In a wood two mares each gave birth to two identical foals.  The mares belonged to two men living in Vānavāla.  One of the two had her offspring killed by a lion in the forest and began to treat the other foal as her own out of filial affection arising from the similarity of the two foals.  The owners of the horses, each exclaiming “He is mine! He is mine!,” were unable to decide and went to the king in a state of agitation.  Hearing their dispute, the ruler then ordered his men to bring the two mares and the foal into his presence.  When the foal because of its youth playfully ran away, both its mother and its foster mother lovingly yearned for it and neighed.  With the court stunned into silence and the two disputants prepared to fight,  he took the two mares along with the foal by boat into the middle of the Vitastā River.  The wise ruler had the foal thrown overboard.  His mother immediately jumped in after it, while the other neighed most bitterly.  When the king made judgments on controversial issues like so, his subjects thought that the golden age had again come.

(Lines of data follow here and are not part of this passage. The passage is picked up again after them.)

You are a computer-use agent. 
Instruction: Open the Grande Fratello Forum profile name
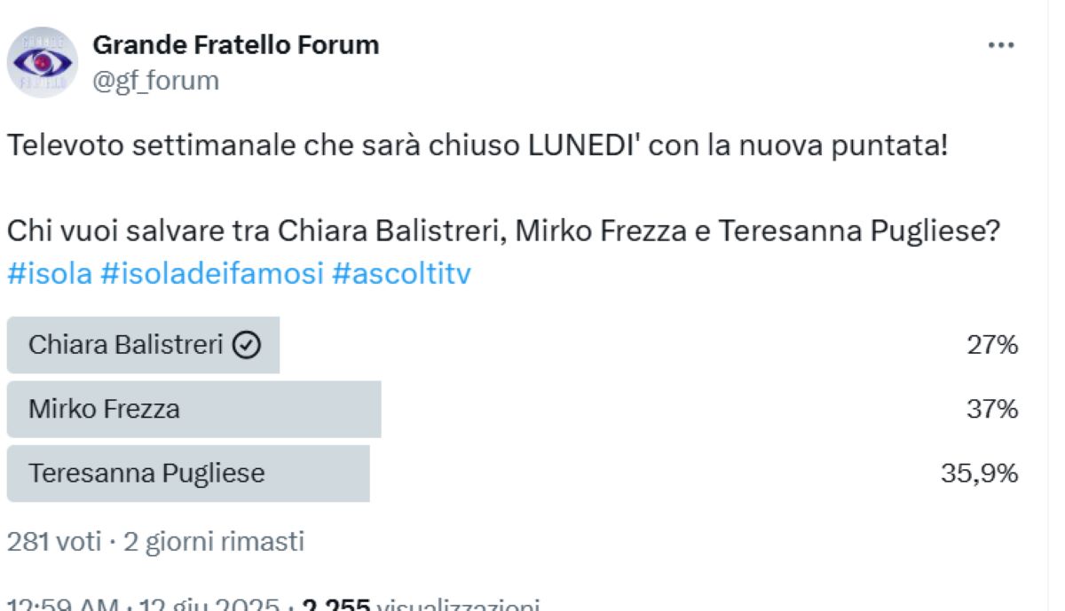(236, 44)
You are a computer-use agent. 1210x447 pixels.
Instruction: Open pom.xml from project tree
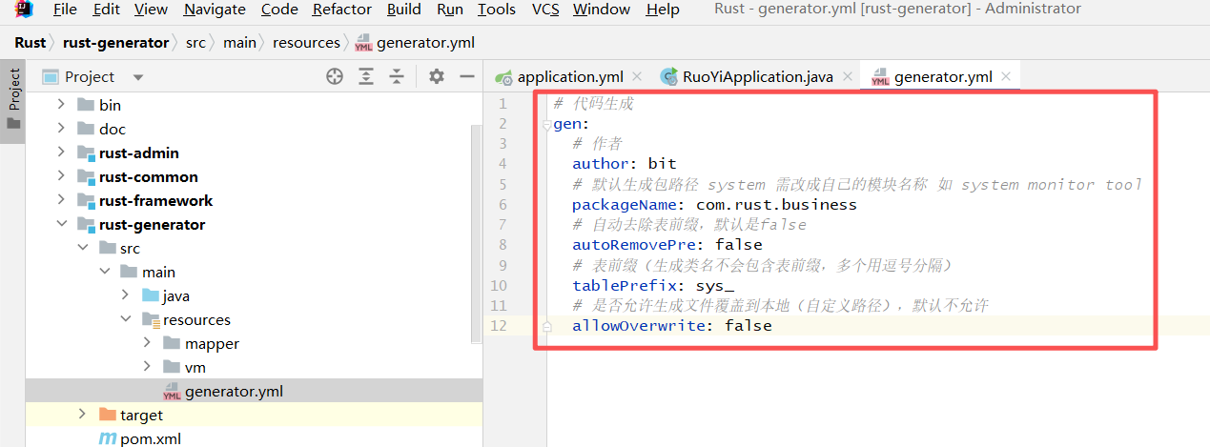click(x=150, y=438)
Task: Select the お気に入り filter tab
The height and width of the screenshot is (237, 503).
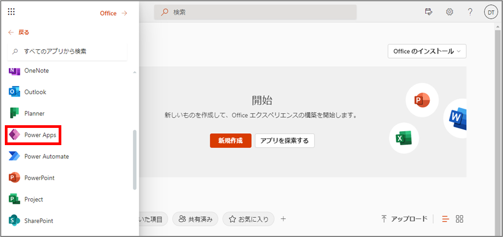Action: [249, 219]
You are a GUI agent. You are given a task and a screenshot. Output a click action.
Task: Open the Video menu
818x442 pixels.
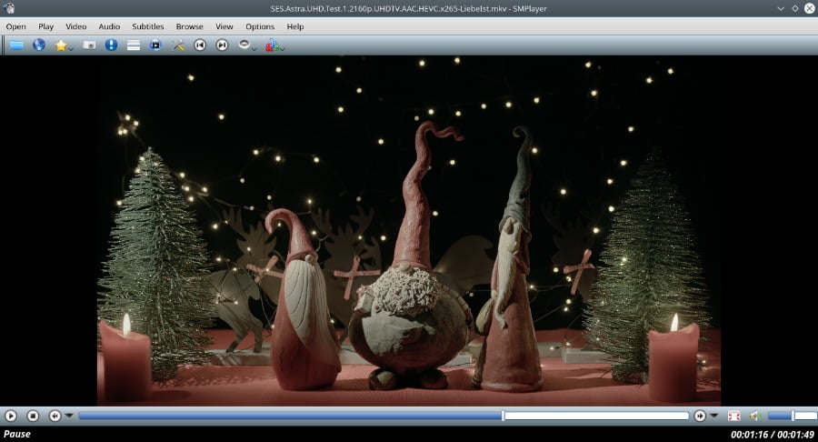pos(75,26)
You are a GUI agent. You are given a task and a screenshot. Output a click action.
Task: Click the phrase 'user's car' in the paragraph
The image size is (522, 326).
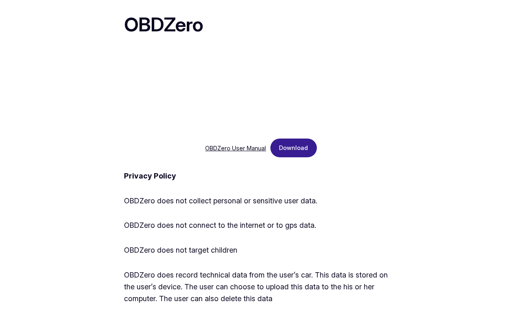pos(297,275)
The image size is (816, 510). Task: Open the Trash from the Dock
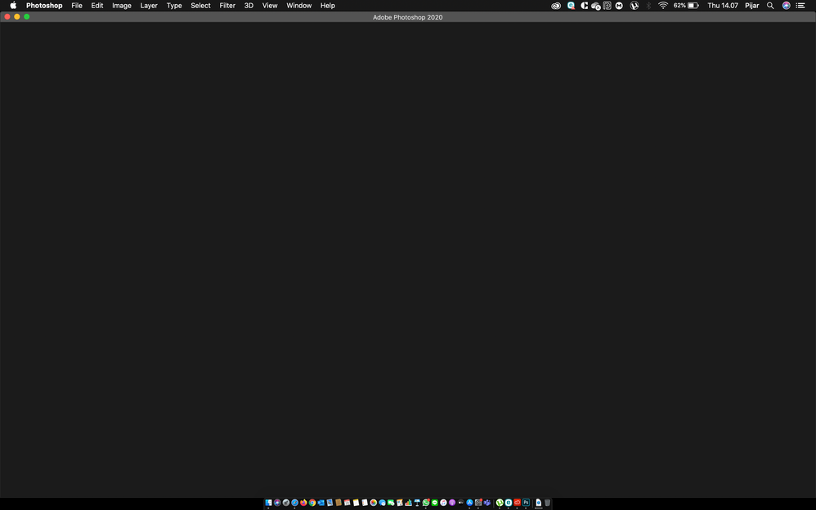[x=547, y=503]
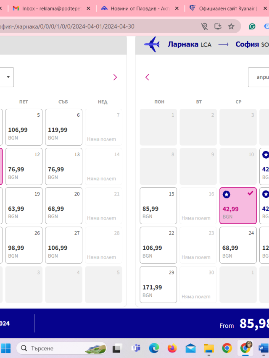
Task: Click the install app icon in address bar
Action: 218,26
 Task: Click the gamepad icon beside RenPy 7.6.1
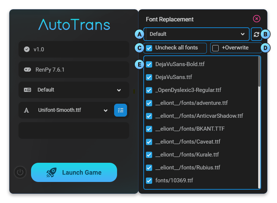[x=27, y=69]
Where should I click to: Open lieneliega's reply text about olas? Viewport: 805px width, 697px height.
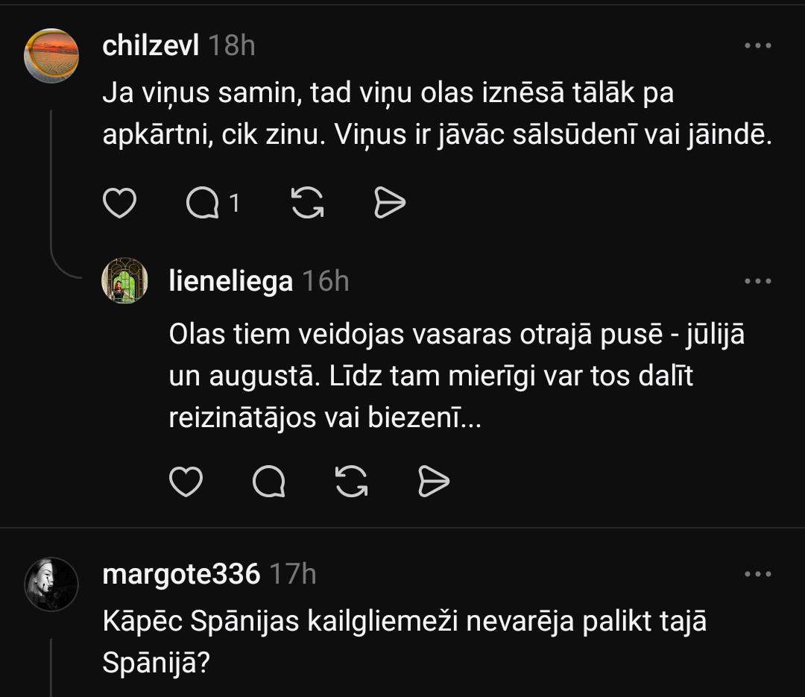(x=456, y=376)
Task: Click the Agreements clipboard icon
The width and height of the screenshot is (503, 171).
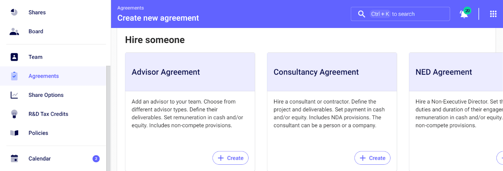Action: point(14,76)
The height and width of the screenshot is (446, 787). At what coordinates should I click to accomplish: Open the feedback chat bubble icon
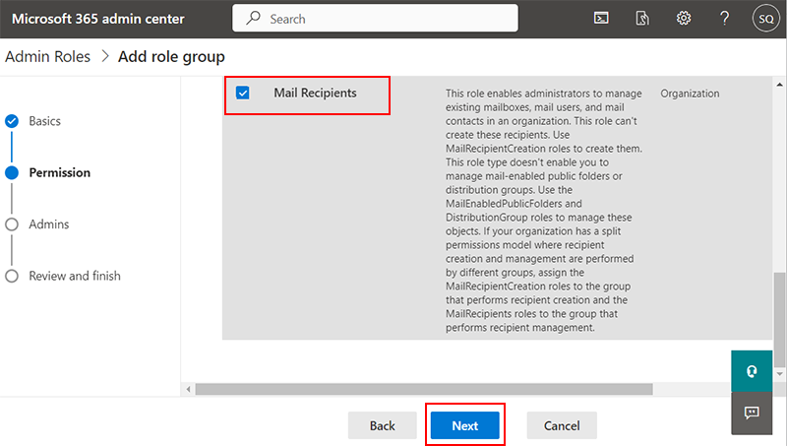(752, 413)
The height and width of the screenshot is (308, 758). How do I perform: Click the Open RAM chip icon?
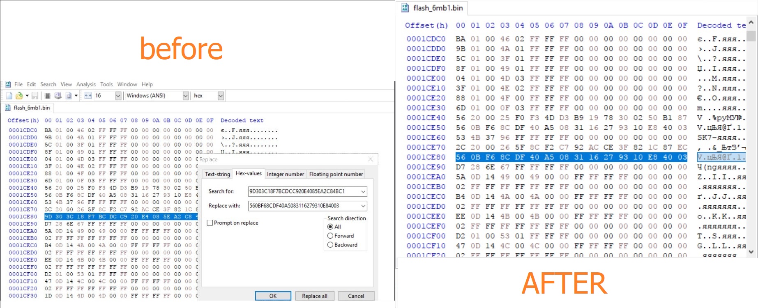coord(48,96)
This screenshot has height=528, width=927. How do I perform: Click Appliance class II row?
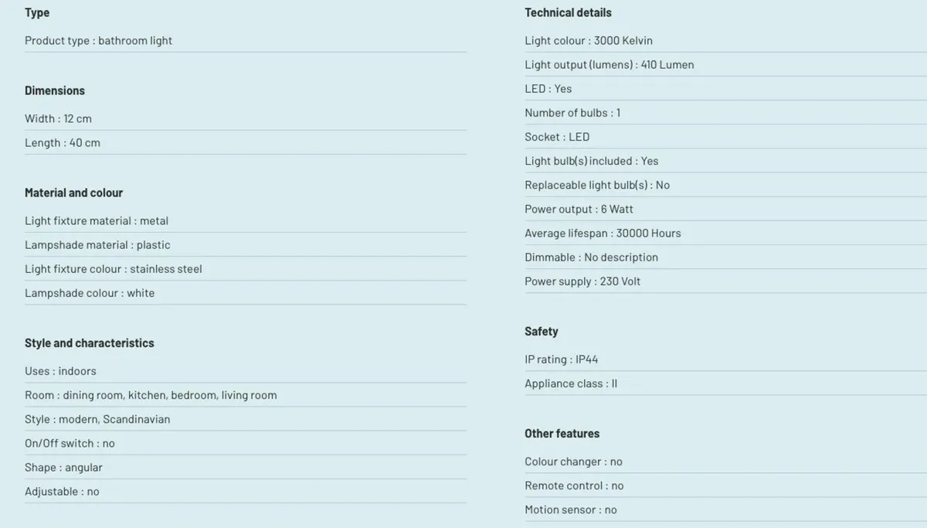pyautogui.click(x=725, y=383)
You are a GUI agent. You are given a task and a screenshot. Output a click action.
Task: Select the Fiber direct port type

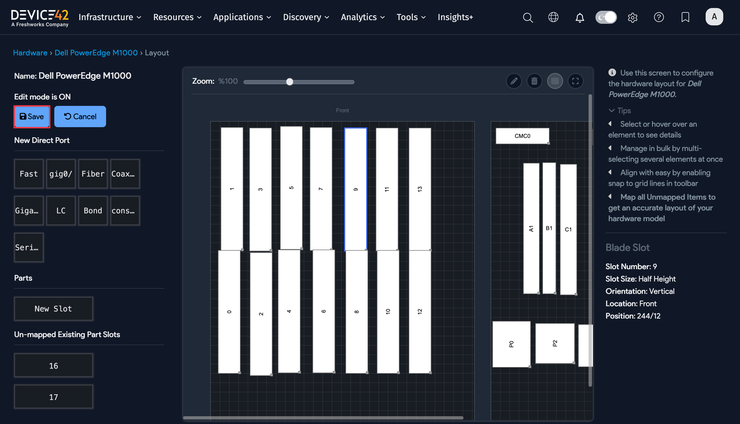(93, 174)
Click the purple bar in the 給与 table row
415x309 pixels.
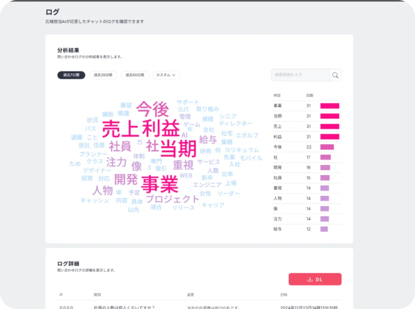324,229
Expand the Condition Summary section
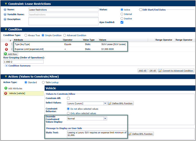Viewport: 196px width, 141px height. [x=6, y=66]
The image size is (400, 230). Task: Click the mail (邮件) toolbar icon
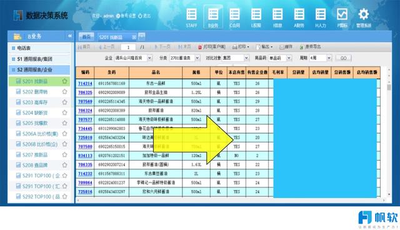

vānavāle nivasator asuvātāṃ kayoś cana  |

aśve kiśorakau tulyau kasminn api vanāntare  ||

siṃhasaṃjñāpitāpatyā tayor anyantarā vane  |

aśvasādṛśyavātsalyād apuputrīyiṣat param  ||

madīyo ’yaṃ madhīyo ’yam ity asañjātaniścayau  |

vaḍavādhipatī kṣobhād rājāntikaṃ agacchatām  ||

sa vivādaṃ tayoḥ śrutvā svāntikaṃ svīyamānuṣaiḥ  |

vaḍave ca kiśoraṃ ca rājābhyānāyayat tataḥ  ||

tasmin kiśorake bālyād dūraṃ dhāvati līlayā  |

mātā dhātrī ca nitarām asnihyac cāpy aheṣayat  ||

sabhyeṣv aneḍamūkeṣu vādinoḥ kṣobhasajjayoḥ  |

aśve nāvānayan madhye vitastaṃ sakiśorake  ||

bālāśvaṃ pātitaṃ nadyām nāvo rājñā mahādhiyā  |

haṭhād anvapatan mātā parā param aheṣayat  ||

saṃdigdhavyavahārāṇām evaṃ niścayakartari  |

tasmin rājñi jano’maṃsta kṛtaṃ yugam ivāgatam  ||

Jonarājasya Rājataraṅgiṇī, 185-192.

Oh, and for the Sanskritists, isn’t apuputrīyiṣat an awesome verb?